TEXT UNDER STUDY:
========================

Vera Myller-Lebedev (Note: Вера Евгеньевна Миллер-Лебедева.) (1 December 1880 – 12 December 1970) was a Russian-born mathematician who earned her doctorate in Germany with David Hilbert and became the first female university professor in Romania.

==Education==
Vera Lebedev was born in Saint Petersburg and educated in Novgorod. From 1897 through 1902 she participated in the Bestuzhev Courses in Saint Petersburg. She then traveled to the University of Göttingen, where she completed a doctorate in 1906 under the supervision of David Hilbert. Her dissertation was Die Theorie der Integralgleichungen in Anwendungen auf einige Reihenentwickelungen, and concerned integral equations.

========================

DATASET RECORDS:
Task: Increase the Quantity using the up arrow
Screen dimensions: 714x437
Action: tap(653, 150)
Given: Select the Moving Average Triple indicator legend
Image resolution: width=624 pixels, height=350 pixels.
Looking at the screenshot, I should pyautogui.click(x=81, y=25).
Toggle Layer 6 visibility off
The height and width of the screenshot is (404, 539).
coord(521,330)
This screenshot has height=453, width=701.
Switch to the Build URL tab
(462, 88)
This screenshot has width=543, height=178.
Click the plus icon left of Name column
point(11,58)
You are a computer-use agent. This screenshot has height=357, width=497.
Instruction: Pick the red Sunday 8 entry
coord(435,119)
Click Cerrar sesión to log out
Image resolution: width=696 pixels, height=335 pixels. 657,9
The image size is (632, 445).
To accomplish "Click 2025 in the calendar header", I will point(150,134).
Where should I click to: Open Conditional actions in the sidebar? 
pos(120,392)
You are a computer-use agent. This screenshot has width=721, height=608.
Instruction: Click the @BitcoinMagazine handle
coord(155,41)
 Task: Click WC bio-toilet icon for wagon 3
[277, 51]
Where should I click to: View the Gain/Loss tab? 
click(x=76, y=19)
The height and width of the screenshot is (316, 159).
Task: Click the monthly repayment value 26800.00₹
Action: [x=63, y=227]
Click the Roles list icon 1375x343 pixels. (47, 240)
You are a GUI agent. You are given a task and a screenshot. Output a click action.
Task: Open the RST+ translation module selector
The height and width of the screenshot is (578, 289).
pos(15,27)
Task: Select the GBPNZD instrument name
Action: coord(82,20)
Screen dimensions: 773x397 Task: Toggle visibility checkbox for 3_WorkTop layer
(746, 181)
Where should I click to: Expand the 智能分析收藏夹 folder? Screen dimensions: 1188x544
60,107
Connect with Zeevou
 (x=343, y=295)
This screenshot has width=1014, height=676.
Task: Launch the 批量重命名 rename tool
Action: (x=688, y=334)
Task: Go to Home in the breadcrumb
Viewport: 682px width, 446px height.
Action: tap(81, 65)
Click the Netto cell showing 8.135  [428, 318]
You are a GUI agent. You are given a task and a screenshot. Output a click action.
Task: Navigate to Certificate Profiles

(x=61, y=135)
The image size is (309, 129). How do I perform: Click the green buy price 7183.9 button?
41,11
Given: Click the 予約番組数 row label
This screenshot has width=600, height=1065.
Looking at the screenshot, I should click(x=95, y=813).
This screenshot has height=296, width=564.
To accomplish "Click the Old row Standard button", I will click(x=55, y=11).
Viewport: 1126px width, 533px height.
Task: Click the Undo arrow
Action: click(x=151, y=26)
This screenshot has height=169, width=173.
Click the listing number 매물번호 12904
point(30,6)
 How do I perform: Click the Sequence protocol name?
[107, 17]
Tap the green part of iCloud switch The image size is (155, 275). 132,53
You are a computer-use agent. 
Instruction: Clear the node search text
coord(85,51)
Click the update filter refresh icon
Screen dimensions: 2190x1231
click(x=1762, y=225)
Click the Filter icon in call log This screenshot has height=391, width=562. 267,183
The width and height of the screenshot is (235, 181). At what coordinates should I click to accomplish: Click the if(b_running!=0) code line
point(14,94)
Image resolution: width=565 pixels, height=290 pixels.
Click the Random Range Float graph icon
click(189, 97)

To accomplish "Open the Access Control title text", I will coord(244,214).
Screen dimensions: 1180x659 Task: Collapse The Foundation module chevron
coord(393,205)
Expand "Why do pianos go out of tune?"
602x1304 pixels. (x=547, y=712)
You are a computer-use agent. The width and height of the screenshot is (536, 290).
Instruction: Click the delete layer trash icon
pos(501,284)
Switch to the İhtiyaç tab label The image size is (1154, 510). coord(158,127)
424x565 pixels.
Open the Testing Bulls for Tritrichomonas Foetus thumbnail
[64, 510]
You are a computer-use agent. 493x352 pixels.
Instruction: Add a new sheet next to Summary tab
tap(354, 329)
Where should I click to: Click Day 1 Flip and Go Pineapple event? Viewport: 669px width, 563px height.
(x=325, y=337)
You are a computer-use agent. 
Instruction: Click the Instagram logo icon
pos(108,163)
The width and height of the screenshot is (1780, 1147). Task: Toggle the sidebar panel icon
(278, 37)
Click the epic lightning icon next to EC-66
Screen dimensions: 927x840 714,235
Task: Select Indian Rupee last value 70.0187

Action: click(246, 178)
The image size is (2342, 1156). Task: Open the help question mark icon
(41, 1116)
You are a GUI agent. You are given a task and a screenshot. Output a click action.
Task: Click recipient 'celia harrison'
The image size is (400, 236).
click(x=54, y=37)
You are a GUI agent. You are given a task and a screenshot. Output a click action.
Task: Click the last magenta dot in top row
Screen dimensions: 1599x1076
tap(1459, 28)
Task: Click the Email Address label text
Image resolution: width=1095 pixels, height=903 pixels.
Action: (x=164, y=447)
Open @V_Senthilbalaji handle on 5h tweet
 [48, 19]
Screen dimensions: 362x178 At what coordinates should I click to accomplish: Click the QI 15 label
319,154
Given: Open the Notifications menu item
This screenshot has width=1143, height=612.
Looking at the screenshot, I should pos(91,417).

========================

WHAT TO DO:
- a) Summarize the text on Vera Myller-Lebedev in two sentences.
- b) Write the next part of the text on Vera Myller-Lebedev, picking up after its final sentence.
The lines are not needed for anything here.

LIST OF ANSWERS:
- a) Vera Myller-Lebedev (1880–1970) was a Russian-born mathematician who became the first female university professor in Romania. Born in Saint Petersburg and educated in Novgorod, she attended the Bestuzhev Courses and then completed a doctorate on integral equations at the University of Göttingen in 1906 under David Hilbert.

- b)
==Marriage and career==
In Göttingen, she met Romanian mathematician Alexander Myller. She married him in 1907, moved with him to Romania, enrolled in the University of Iași, and in 1910 joined the mathematics faculty there. In 1918 she was promoted to full professor, becoming Romania's first female professor.

She died in Iași in 1970, and is buried at the city's Eternitatea Cemetery.

==Contributions==
She wrote Romanian-language textbooks on algebra (1942) and algebraic applications of group theory (1945), and won the Romanian State Prize in 1953 for her algebra text.